1. Activity has increased in our home in the past several weeks, but because I feel normal again (for the first time in a lot longer than I realized - and my "normal" is optimistic and energetic, generally speaking), the activity is no longer overwhelming. Which is good because, friends, the Gates' home is busy.
2. I'm reading The Secret Garden, the children's book. Has anyone else read it? It was a gift a long time ago that I neither discarded nor read until now. Do all children's stories touch on redemption? Did I just miss it when I was younger? I love The Magic and the children who speak it every morning ... it's a sweet story. Though, honestly, as a child I would have found it bor-ing.

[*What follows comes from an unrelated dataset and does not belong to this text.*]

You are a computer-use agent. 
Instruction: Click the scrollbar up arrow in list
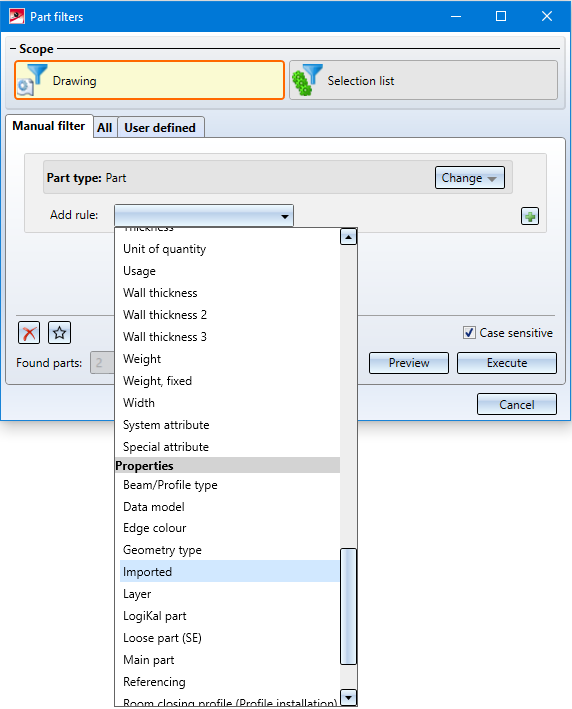[x=348, y=236]
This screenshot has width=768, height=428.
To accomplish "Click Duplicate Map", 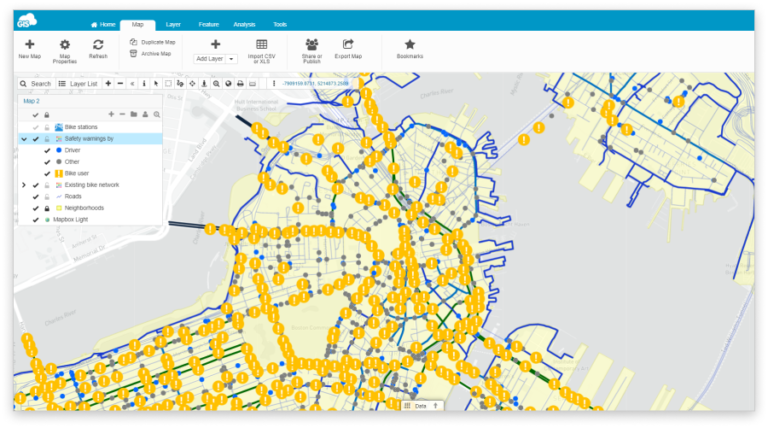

3. I gripe about naps and fret over teaching "no," but let's be clear - my child really is like Mary Poppins. Today we went to lunch with a friend; he ate an hour late, and sat in a high chair for over an hour, with not one complaint. Nothing. Just sat there, eating his little tomato and turkey and talking to the light fixtures and pointing at the other kids. Seriously? A better baby does not exist.
4. This comment was so good, and it got posted late, so I'm giving it the attention it deserves now. From Emily, during the recent discussion of worship: "Knowing that I get that same feeling, despite my lack of belief, shows that whatever it is, it is not a) a gift from a petty God who denies grace to all those who do not believe in him or b) a figment of imagination brought on by belief in God." I would really like to sit quietly and listen to Greg and Emily talk about God.
5. I like to think of myself as a basically compassionate person, but I am no good at break-ups. It's because I've never done it. I never broke up with anyone - which is not to say I haven't had my heart broken, just not in that specific way. I get all matter-of-fact when I should be ... I am not sure what, but less of what I am. I'm working on it, though.
4 comments:
I suspect Greg and I would probably argue more than talk quietly :)
I loved The Secret Garden as a child. LOVED it. (But not as much as The Little Princess, also by Burnett.) Here in England, we take a lot of day trips to historic manor houses, and there is one (Wakehurst Place) we've been to twice that has what can only be called THE secret garden on the grounds. It is beautiful.
Emily
http://wheelsonthebus.wordpress.com
Emily may be right, but I find it delightful and ironic that I would be seen as making the "God" argument in this debate. I'm so used to being on the other side that it would be fun to switch for once. For what it's worth, I don't believe in God either, but I clearly believe in the sacred. The difference is interesting because my dear friends here and on my blog still count me as a friend and fellow-traveler. That says something about them and the sacred as well.
Yesterday, I spent an hour listening to the scientist who headed up the genome project speak to the fact that when he began the project, he was an athiest, but that in the completion of this project, he came to believe in God. It was so powerful to listen to his explanation of how that happened....I believe his name was Michael Collins. I think. Maybe. Anway. It was wonderful to listen to.
In retrospect, it was probably an inappropriate forum to do this, but a synopsis of this week's episode of FNL is in the comment section of Mr. H's most recent post.